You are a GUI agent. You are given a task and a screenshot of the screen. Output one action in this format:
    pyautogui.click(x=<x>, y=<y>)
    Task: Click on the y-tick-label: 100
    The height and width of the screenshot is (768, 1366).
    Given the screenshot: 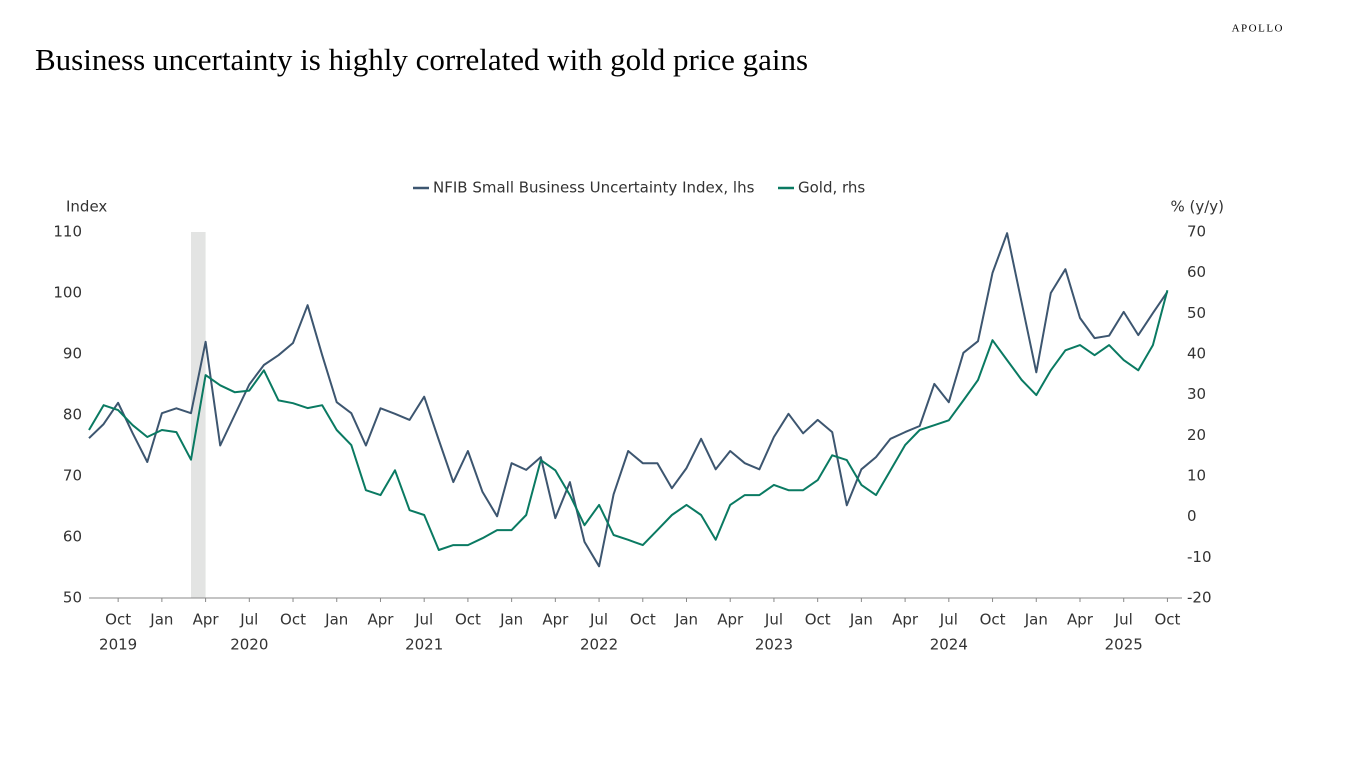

• _What this task involves_:
Rewrite the material above, changing every "screenshot" to "screen capture" and keeping everything else the same. Leave out the pictures.

• _Solution for this exercise_:
You are a GUI agent. You are given a task and a screen capture of the screen. Output one action in this format:
    pyautogui.click(x=<x>, y=<y>)
    Task: Click on the y-tick-label: 100
    The height and width of the screen capture is (768, 1366).
    Given the screen capture: 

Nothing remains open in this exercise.